В комнате искусственного лета
Мы лежим на кафельном столе
И в лучах искусственного света
Раны застывают как желе


Sloth хороший, не будем привязываться к гендеру, ребенок, который возвращается домой до девяти вечера.
Sloth сидит жопой на холодной лестничной клетке и понимает, что хотя он долбоеб, но хуже уже не будет, а сил встать особо не наблюдается, а в телефонной трубке тишина.
Sloth так долго злился, что перегорел и выгорел, а тяжелые биты многих песен, которые играли одновременно, внесли полнейшую сумятицу.
Sloth, в принципе, любит злиться. Так всё и понятно, и просто, и когда Sloth зол, то существует только Sloth, что делает мир простым и прочным.
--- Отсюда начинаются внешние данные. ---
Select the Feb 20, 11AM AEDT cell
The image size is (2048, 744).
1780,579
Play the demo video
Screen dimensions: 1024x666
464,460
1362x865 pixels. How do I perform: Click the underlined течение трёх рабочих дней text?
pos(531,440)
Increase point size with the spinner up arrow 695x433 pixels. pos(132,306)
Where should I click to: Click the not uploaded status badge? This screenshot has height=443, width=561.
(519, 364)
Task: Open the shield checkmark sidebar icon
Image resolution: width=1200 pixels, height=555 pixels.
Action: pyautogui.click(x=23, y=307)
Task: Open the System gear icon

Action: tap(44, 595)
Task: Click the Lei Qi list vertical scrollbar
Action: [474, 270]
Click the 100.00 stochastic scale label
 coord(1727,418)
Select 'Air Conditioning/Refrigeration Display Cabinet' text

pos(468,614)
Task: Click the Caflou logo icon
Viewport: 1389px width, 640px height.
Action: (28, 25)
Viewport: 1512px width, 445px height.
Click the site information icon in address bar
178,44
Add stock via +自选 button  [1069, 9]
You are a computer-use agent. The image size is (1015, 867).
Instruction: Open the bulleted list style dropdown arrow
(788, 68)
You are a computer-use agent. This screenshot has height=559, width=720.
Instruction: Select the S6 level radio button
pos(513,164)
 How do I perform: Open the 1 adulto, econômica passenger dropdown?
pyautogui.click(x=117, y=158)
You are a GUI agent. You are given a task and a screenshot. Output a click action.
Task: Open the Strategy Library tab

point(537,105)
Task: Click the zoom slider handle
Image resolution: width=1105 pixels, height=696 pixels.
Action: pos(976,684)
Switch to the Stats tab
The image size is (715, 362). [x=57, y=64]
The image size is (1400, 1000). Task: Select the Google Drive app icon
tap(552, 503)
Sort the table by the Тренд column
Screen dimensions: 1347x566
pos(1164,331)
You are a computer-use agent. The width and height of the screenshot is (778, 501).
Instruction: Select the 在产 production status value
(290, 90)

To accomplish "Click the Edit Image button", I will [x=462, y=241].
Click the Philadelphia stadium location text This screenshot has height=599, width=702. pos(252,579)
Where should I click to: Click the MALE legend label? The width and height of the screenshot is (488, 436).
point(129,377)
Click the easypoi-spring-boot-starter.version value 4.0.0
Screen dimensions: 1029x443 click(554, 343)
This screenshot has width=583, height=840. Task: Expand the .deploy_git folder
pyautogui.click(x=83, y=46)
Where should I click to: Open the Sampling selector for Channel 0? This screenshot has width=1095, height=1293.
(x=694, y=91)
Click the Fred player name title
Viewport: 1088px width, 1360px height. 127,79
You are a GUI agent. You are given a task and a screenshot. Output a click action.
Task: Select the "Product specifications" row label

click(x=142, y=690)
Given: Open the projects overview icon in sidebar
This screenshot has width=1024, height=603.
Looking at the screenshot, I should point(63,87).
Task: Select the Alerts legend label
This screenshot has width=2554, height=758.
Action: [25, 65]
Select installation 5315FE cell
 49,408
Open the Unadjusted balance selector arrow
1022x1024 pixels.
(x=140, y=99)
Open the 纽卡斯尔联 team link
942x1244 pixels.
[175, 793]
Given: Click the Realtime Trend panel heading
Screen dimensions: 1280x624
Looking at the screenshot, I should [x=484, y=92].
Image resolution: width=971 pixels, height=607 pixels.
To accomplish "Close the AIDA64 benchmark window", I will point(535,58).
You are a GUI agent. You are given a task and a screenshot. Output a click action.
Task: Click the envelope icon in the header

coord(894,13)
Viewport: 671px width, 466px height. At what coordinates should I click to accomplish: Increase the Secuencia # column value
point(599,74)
Но злость слишком ограничена ресурсно.
Она очень быстро переходит в мутный тихий страх, тянущее чувство внизу живота, тоску, разочарование, обиду, самоненависть, выступающие вены и нервный тремор.
Расслабься, Sloth. Выхода нет. И все твои попытки что-то кому-то доказать обречены.
А ты уже отходный расходник.
Расслабляйся, так будет лучше. И, безусловно, приятнее.
Расслабляйся, потому что такими темпами и уголь с пеплом сгорят второй раз, а ты съедешь окончательно и бесповоротно.
Осознай, что всё, что ты делаешь бессмысленно и сам ты бессмысленная хуйня.
Расслабляйся, чувак. Как бы плохо не вязалось с прошлым, но пожалей себя немного. Сдохнуть всегда успеешь и, на этот раз, сможешь, но толку делать это сейчас и случайно? Тоооолкуу?
Сейчас ты встанешь, выпьешь всё, что должно и нормально проспишься. И будешь завтра болеть, как нормальный человек, а не как придурок.
И трясти от тишины тебя не будет. И всего прочего тоже не будет, как бы не хотелось. Потому что.
И переживать ты не будешь. И жалеть себя не в тех смыслах тоже. И уж тем более жалеть, что кто-то не жалеет тебя. Вспоминай камни.